Sebastian responded by stating that Beshear “has been transparent about any and all ties to the University of Louisville.”

“More than two years ago, (Beshear) disclosed that in 2014 he had performed legal work for the university,” said Sebastian. “That work was for the hospital and is totally unrelated to the foundation. And even Gov. Bevin should denounce the RPK’s hyperbole given the governor appointed a current partner from the same law firm as part of his new U of L Board of Trustees earlier this year.”

In a Facebook video posted on June 13, Gov. Matt Bevin stated that Beshear’s examination of possible civil or criminal wrongdoing at the foundation “stinks to high heavens” because he was formerly law partners with Saffer and his father now works at the same firm, adding that the attorney general’s office “probably doesn’t even have jurisdiction to check this out.” Bevin spokesman Woody Maglinger did not reply to an email from IL seeking further comment on the current investigation.

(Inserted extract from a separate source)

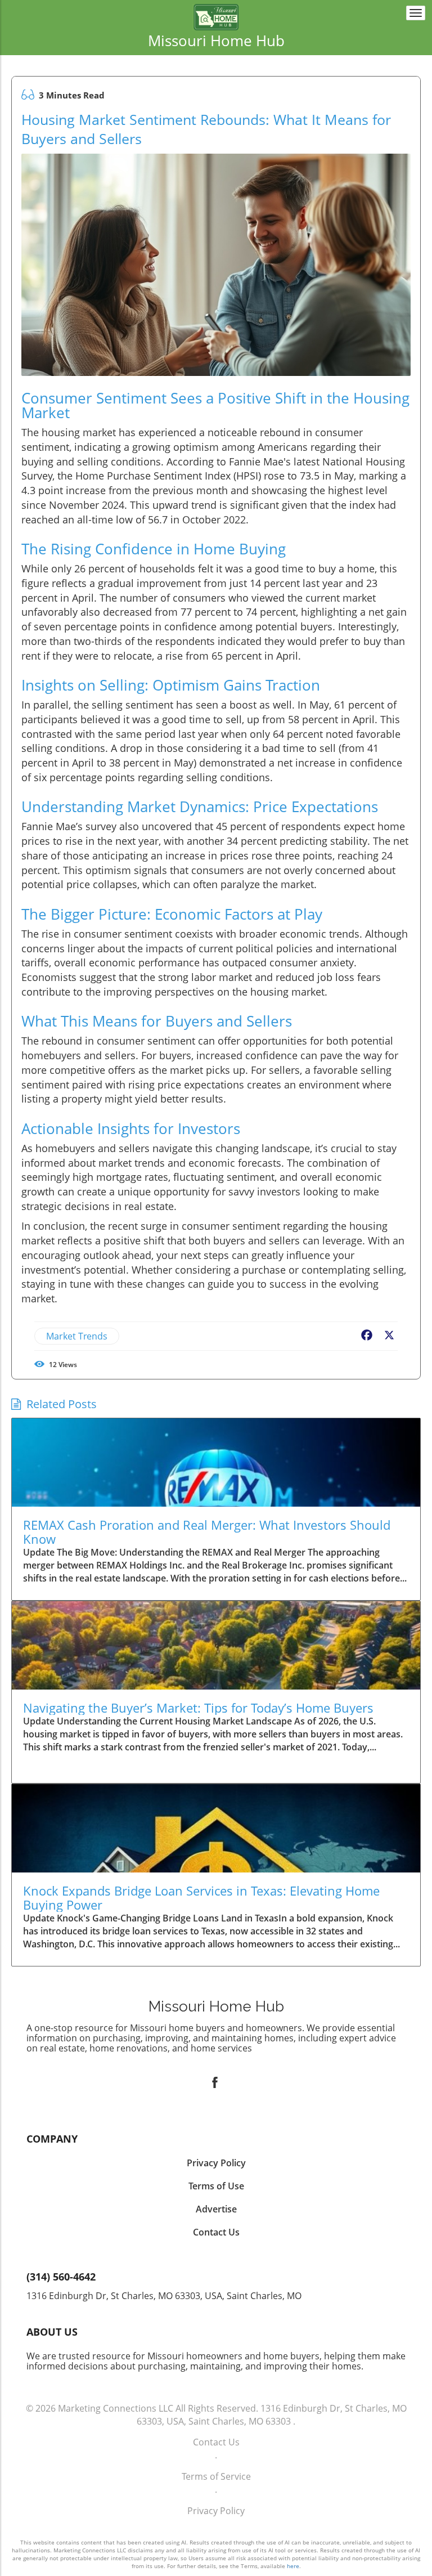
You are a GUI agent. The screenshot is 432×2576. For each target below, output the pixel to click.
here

In late June, Republican Senate President Robert Stivers accused Beshear of also having a conflict of interest related to a late-2015 settlement between then-AG Conway’s office and Purdue Pharma, the prescription opioid manufacturer that was represented by Stites & Harbison. Stivers not only questioned whether Conway settled the case for $24 million in December of that year so Beshear would not be conflicted when he took office the next month, but whether Beshear used “his public office to advance his former client’s interest” by not moving to unseal the records in the case. The health care website STAT won a case last year to unseal the court records that were to be destroyed under the terms of the settlement and is being represented by local open records attorney Jon Fleischaker in appeals court, where the attorney general’s office is not a party to the case.

Countering Stivers’ suggestion, Beshear’s office says the terms of the settlement forbid anyone in the office of the attorney general from intervening in an appeal to unseal the records, which Fleischaker told IL he agrees with, as “it doesn’t say that point blank, but it strongly implies it.”

However, Fleischaker does believe that Beshear has a “major league conflict” in any matter involving the UofL Foundation due to his association with Stites & Harbison at the time, saying it’s “a legitimate question” as to whether he should recuse himself.”

“If Beshear’s office is going to be looking into issues of the nonprofit and how it behaved and whether there’s a legitimate cause of action for the attorney general, I think Beshear absolutely has to disqualify himself,” said Fleischaker, “and go outside and appoint either independent counsel or at the minimum get a permanent assistant attorney general who does not report to him on this issue.”

Fleischaker added that Steve Beshear’s hiring by Stites & Harbison adds to the common sense of a recusal, saying there remains a “possibility that the Stites firm can be sued for actions taken while (Beshear was) a partner.”